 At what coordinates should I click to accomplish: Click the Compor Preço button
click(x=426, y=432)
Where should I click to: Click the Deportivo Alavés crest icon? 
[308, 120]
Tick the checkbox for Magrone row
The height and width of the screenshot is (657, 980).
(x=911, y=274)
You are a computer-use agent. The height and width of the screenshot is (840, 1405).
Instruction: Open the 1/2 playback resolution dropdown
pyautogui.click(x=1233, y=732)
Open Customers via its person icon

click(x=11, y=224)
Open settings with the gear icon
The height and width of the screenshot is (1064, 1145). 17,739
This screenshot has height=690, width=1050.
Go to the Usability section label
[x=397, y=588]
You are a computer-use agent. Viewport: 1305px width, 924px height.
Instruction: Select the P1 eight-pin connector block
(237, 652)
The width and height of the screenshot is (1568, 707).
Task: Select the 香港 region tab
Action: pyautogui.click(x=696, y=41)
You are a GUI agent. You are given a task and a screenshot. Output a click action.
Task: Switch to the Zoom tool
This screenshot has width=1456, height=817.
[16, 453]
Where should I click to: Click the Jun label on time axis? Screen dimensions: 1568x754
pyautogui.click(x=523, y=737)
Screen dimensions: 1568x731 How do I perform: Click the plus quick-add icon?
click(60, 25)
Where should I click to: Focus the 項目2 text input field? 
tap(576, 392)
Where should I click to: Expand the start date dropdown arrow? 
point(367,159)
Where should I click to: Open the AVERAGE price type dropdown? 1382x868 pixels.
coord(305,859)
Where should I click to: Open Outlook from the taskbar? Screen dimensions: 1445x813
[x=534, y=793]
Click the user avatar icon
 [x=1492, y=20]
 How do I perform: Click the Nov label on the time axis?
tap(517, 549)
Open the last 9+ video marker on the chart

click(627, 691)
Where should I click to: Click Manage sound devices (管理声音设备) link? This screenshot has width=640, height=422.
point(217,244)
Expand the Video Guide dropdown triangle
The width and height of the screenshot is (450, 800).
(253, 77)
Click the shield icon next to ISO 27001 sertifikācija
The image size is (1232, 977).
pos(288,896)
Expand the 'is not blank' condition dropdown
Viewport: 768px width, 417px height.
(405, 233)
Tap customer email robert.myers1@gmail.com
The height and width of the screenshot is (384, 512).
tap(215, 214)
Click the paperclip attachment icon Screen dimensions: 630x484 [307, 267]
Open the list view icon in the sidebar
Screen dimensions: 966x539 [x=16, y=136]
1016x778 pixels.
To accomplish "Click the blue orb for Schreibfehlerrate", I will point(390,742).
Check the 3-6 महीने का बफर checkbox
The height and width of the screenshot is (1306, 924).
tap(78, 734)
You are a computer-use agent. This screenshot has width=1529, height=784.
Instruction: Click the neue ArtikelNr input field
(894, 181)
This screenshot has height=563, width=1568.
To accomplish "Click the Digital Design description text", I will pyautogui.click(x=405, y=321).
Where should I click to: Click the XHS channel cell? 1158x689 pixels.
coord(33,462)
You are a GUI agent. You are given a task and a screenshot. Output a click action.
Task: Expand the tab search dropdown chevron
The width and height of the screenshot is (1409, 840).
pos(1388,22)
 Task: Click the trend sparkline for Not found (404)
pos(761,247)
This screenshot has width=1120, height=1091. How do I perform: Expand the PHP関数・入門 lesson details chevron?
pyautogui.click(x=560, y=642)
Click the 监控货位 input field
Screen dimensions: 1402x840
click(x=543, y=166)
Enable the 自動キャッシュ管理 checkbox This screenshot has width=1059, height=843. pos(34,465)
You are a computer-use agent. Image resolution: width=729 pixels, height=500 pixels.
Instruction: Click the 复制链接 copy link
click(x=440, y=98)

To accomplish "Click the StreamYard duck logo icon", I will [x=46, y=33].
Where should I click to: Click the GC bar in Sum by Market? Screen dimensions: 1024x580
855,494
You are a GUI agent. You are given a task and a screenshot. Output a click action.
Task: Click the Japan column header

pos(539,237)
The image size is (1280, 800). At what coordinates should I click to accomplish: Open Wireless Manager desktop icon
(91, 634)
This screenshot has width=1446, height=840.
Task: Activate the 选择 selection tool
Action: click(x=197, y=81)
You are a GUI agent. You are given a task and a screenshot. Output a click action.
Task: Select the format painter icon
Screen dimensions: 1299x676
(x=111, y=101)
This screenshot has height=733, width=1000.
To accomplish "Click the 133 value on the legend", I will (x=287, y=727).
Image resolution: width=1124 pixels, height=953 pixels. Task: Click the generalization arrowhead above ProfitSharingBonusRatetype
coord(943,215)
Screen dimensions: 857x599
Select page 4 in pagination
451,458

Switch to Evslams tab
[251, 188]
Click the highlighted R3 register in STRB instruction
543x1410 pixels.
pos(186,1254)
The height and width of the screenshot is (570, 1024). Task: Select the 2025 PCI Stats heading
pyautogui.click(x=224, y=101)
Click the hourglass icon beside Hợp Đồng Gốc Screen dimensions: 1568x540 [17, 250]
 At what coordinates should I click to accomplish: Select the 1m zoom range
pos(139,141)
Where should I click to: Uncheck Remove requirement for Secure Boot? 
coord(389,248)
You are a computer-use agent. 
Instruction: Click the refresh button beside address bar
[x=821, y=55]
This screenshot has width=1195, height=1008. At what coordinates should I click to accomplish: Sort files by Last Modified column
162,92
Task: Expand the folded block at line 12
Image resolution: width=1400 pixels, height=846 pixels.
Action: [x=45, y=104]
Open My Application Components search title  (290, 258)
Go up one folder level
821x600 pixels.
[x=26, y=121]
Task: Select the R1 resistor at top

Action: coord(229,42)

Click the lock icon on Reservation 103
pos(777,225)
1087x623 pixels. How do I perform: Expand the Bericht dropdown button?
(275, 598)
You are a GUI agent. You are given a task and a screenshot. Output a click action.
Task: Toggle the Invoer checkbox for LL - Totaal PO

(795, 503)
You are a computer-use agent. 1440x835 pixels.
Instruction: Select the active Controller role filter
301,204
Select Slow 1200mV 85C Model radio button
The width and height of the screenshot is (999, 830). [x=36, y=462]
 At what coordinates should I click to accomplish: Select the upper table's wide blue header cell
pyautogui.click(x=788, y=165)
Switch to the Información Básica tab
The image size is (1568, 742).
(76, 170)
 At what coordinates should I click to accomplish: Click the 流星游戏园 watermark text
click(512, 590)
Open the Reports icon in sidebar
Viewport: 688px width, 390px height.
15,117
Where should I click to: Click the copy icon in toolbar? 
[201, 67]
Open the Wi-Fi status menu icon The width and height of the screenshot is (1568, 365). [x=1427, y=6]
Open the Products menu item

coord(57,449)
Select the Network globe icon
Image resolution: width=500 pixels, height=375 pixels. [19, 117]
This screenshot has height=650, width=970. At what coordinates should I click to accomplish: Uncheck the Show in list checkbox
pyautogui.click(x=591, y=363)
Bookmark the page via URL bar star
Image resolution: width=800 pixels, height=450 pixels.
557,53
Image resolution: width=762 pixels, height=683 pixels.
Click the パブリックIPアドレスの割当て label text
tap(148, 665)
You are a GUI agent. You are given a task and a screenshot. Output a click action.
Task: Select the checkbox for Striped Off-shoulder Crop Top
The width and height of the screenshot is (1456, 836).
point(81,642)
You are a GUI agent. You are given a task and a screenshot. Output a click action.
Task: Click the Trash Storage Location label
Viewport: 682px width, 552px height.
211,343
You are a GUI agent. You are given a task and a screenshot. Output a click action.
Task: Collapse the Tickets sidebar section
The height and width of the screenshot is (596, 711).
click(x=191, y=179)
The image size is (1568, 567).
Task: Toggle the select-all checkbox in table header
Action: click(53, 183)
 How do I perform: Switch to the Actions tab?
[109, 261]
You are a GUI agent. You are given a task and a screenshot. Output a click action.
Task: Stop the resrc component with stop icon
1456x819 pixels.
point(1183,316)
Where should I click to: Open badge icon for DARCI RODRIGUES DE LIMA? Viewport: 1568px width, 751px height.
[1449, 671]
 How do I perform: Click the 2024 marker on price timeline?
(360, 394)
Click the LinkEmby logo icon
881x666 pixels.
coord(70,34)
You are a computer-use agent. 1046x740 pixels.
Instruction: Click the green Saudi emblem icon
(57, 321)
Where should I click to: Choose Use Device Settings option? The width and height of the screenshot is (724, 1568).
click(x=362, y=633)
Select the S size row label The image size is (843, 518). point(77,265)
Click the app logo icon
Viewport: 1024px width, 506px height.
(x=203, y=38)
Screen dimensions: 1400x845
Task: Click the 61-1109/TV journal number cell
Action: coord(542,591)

• _Exercise instructions_
Rewrite the rows starting at the one containing "Bookmark the page via URL bar star" and ending at the one containing "tap(148, 665)", substituting "Screen size" for "Image resolution" and leaving everything else unchanged.

• _Solution to this task_
Bookmark the page via URL bar star
Screen size: width=800 pixels, height=450 pixels.
557,53
Screen size: width=762 pixels, height=683 pixels.
Click the パブリックIPアドレスの割当て label text
tap(148, 665)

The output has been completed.